------ KUTIPAN TEKS ------
Bandung
Mawardi
PENGELOLA JAGAT ABJAD SOLO
Partai politik itu "mesin
kebohongan" dan "mesin korupsi". Sinisme ini muncul saat publik
merasa mendapati dusta politik, moral, dan hukum dari partai politik.
Pengharapan atas demokrasi justru pupus oleh ulah partai politik. Kaum politikus
pun ada di arus deras uang dan melenggang di jalan kenistaan. Partai politik
abai terhadap misi edukasi politik atau "keinsjafan politik" seperti
seruan Mohamad Hatta (1946). Publik malah direpotkan oleh ulah kaum politikus
saat mengumandangkan "politik bersetia". Agenda ini kerap demi
popularitas diri, keselamatan jabatan, dan pragmatisme politis. Politik
bersetia mengartikan iman untuk pemaknaan diri di partai politik ketimbang
pengabdian demi misi demokrasi. Kondisi ini menistakan antusiasme publik dalam
merawat demokrasi.
Samuel P.
Huntington (1983) menjelaskan bahwa korupsi atas nama partai politik bisa
"mengawetkan" sistem politik dari perombakan. Korupsi itu basis dari
akumulasi dan kemapanan kekuasaan di bawah naungan partai politik. Kesejarahan
partai politik sebagai instrumen modernisasi telah mengalami metamorfosis
sebagai penjerat demokratisasi. Partai politik menghendaki sebagai sumber
legitimasi dan otoritas meski melukai optimisme publik dalam selebrasi
demokrasi. Penjelasan sarkastik itu bisa dijadikan acuan untuk membaca ulah
partai politik di Indonesia saat mengartikan korupsi sebagai basis modal
mengukuhkan otoritas (ilusif) di mata publik. Partai politik justru bergerak
dengan puja uang ketimbang menjalankan amanah demokrasi.
Pengertian
kita untuk partai politik memang identik dengan amalan politik modern dan
embusan nasionalisme. Maklumat Presiden 3 November 1945 telah menganjurkan
pembentukan partai politik di Indonesia. Maklumat ini ditandatangani oleh Hatta
tanpa ada jejak Sukarno. Indonesia pun riuh oleh 147 partai politik (Wawan
Tunggul Alam, Pertentangan Sukarno VS Hatta, 2003). Hatta dan Sutan
Sjahrir menganggap multipartai bakal menggerakkan agenda-agenda demokrasi di
Indonesia. Selebrasi politik ini membuat Sukarno resah. Sukarno menganggap multipartai
bisa merusak revolusi dan membangkrutkan nasionalisme. Sukarno pun merasa Hatta
telah "menyerobot" nalar kekuasaan-revolusi demi misi demokrasi
beraroma Barat dan kapitalisme.
------ DATA YANG DITAMPILKAN ------
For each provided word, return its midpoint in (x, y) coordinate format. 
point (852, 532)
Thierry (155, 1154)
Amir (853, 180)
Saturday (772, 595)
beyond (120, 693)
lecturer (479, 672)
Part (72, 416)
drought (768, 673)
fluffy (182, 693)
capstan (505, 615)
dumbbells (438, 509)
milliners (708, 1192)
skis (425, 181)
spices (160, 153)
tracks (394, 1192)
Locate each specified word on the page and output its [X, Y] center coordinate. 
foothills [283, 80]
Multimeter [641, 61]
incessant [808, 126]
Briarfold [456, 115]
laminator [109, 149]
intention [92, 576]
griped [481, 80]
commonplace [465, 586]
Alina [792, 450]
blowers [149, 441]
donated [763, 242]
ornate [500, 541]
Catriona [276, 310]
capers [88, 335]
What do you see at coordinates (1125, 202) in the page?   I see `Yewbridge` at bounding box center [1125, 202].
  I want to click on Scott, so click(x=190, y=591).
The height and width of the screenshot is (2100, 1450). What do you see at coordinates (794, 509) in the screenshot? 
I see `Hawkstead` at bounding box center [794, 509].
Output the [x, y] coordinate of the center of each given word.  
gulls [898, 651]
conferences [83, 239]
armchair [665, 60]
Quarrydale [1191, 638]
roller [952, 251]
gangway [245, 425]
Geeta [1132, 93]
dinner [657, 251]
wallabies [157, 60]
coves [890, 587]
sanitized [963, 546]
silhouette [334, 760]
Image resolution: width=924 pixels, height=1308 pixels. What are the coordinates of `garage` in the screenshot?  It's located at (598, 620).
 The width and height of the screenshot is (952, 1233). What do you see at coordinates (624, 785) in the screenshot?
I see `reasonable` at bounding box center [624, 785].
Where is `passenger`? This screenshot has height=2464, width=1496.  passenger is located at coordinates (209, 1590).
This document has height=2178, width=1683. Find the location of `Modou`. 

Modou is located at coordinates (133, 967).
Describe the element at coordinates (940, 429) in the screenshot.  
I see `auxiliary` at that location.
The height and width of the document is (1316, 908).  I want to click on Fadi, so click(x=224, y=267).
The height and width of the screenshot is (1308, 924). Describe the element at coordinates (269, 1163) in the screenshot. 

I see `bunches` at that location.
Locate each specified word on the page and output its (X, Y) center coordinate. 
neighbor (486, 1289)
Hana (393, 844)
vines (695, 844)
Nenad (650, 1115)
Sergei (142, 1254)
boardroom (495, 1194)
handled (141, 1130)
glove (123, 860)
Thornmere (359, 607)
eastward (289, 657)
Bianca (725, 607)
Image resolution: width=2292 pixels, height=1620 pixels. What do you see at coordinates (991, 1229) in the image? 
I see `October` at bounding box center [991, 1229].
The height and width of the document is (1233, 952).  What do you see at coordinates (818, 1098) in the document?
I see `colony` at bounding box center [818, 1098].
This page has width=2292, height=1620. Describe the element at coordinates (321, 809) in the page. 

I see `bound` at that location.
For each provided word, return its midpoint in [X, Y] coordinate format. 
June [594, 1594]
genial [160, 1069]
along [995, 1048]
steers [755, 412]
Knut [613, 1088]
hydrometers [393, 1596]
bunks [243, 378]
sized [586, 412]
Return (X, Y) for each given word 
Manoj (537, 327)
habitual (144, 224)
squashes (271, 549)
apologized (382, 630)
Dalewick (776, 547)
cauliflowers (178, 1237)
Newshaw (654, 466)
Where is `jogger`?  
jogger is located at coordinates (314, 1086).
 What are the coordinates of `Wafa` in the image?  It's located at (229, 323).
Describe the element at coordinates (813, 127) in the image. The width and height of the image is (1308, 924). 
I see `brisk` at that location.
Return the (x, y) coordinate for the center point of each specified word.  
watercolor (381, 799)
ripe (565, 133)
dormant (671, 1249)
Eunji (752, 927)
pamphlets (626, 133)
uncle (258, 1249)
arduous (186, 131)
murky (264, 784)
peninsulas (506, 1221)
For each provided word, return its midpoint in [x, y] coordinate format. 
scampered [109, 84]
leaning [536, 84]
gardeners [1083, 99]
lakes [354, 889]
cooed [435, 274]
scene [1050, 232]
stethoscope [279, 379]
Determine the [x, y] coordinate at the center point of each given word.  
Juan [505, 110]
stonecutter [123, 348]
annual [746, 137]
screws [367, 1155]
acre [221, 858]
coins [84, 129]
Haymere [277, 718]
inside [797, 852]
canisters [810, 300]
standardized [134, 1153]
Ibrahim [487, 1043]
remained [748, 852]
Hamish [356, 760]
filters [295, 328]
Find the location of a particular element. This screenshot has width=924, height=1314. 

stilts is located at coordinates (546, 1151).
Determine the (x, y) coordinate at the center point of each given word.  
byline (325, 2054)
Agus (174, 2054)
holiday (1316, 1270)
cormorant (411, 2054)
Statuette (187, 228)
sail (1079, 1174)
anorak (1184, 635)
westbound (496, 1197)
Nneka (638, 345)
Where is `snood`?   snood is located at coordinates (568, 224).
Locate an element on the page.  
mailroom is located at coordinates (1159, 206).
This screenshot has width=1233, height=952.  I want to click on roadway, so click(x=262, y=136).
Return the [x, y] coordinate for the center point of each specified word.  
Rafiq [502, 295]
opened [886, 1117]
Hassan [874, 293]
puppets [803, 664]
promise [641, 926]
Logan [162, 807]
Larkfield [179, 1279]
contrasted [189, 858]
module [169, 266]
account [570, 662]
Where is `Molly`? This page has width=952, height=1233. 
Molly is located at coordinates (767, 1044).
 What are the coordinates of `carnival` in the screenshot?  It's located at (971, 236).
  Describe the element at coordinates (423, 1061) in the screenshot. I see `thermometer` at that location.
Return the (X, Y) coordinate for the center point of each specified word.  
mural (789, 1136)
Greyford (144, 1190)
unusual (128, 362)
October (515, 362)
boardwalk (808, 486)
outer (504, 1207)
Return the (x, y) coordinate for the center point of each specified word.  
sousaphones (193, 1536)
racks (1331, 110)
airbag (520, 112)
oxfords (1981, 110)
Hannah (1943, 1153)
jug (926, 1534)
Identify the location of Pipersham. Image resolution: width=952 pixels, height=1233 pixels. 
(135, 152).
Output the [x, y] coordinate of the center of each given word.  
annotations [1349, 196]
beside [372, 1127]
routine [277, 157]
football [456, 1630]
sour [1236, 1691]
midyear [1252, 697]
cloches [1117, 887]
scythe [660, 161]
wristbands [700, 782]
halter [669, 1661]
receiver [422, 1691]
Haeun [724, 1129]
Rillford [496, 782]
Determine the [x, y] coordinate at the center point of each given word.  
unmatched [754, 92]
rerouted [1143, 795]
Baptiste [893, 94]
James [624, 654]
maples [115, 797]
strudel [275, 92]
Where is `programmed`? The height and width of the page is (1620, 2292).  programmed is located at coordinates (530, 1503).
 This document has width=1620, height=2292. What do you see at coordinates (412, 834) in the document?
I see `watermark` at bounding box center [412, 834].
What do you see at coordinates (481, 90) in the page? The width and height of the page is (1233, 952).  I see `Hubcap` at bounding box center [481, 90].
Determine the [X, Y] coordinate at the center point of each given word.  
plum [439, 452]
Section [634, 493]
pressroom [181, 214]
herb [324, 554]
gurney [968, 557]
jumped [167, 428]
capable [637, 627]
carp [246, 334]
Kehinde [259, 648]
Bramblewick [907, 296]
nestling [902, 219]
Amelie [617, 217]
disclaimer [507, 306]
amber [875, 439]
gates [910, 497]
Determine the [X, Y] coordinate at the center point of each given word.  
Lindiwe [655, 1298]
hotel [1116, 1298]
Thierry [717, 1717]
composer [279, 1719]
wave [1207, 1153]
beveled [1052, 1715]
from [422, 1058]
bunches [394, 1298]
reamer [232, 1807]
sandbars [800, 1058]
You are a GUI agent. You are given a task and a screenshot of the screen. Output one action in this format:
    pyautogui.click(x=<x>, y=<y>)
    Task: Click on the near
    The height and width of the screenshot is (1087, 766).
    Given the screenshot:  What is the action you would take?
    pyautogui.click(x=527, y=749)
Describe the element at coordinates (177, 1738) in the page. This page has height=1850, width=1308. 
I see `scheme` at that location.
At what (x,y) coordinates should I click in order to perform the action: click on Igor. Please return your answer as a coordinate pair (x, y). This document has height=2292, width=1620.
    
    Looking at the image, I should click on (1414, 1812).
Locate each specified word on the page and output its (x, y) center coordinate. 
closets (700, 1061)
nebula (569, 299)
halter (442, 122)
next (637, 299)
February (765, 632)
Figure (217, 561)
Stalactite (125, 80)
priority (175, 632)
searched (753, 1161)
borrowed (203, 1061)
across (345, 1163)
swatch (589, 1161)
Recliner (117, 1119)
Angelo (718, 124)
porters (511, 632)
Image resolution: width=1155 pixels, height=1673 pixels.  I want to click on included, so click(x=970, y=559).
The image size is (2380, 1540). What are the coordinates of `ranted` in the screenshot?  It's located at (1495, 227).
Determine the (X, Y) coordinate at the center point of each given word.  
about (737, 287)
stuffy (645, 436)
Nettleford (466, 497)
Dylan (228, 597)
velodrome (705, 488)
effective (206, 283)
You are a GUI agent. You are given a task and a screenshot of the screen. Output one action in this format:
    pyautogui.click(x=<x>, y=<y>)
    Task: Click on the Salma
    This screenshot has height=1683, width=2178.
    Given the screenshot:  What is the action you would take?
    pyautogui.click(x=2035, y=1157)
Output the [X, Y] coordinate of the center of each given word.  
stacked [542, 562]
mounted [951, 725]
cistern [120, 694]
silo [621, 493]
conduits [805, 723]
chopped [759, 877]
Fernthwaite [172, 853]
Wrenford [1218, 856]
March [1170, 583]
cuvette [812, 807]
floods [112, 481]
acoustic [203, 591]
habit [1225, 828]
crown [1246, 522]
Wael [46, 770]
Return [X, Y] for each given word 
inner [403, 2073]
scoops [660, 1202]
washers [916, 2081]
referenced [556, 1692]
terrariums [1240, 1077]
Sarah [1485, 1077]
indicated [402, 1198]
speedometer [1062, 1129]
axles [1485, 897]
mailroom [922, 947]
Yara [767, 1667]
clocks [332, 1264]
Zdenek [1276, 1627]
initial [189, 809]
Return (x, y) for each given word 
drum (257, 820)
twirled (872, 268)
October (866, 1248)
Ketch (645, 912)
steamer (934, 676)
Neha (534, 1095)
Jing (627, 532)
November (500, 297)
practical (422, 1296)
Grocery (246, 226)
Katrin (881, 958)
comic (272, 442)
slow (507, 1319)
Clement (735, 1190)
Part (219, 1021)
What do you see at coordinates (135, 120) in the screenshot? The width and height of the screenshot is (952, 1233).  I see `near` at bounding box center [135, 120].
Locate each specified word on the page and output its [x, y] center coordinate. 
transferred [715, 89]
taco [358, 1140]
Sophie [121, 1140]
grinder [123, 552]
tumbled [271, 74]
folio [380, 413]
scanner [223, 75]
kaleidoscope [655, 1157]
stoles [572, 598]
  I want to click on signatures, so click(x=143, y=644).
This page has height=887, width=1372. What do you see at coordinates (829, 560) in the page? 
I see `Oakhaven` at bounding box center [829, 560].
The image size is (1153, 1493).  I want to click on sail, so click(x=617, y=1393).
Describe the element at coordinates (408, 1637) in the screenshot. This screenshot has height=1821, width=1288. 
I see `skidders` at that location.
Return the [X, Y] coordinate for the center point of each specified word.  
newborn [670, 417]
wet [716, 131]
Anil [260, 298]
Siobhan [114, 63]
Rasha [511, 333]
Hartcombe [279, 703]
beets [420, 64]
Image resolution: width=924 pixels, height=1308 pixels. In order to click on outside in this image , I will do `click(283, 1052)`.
------
◆ TUGAS DAN LATIHAN
1. Sebutkan semua angka tahun yang tercantum dalam teks tentang partai politik.
2. Tolong lanjutkan teks tentang partai politik mulai dari kalimat terakhirnya.
Data di atas sama sekali tidak dipakai di sini.

◆ KUNCI JAWABAN
1. 1946, 1983, 1945, 2003

2.
Hatta saat
itu menghendaki partai politik adalah representasi dari kedaulatan rakyat
dengan agenda "mendidik rakjat" dan semaian "keinsjafan
politik". Optimisme menarasikan Indonesia melalui partai politik
dimaksudkan untuk memaknai demokrasi. Hatta memang tampak mengusung teori-teori
politik Barat meski memiliki "mengakarkan" demokrasi ke
historisitas-kultural di Indonesia. Partai politik sejak semula memikul amanah
publik kendati melaju kencang sebagai mesin untuk pragmatisme dan korupsi.
Optimisme ala Hatta seolah runtuh oleh ulah partai politik di Indonesia saat ini
karena mengisahkan diri dalam tema korupsi.
Tabiat
buruk itu mengesahkan curiga: partai politik untuk sirkulasi elite tapi abai
mengedukasi publik. "Penciptaan" dan sebaran elite melalui
"mesin politik" itu mengakibatkan ada sengketa meraih kekuasaan dan
mengumbar otoritas demi melegitimasi karisma tokoh atau sihir partai politik.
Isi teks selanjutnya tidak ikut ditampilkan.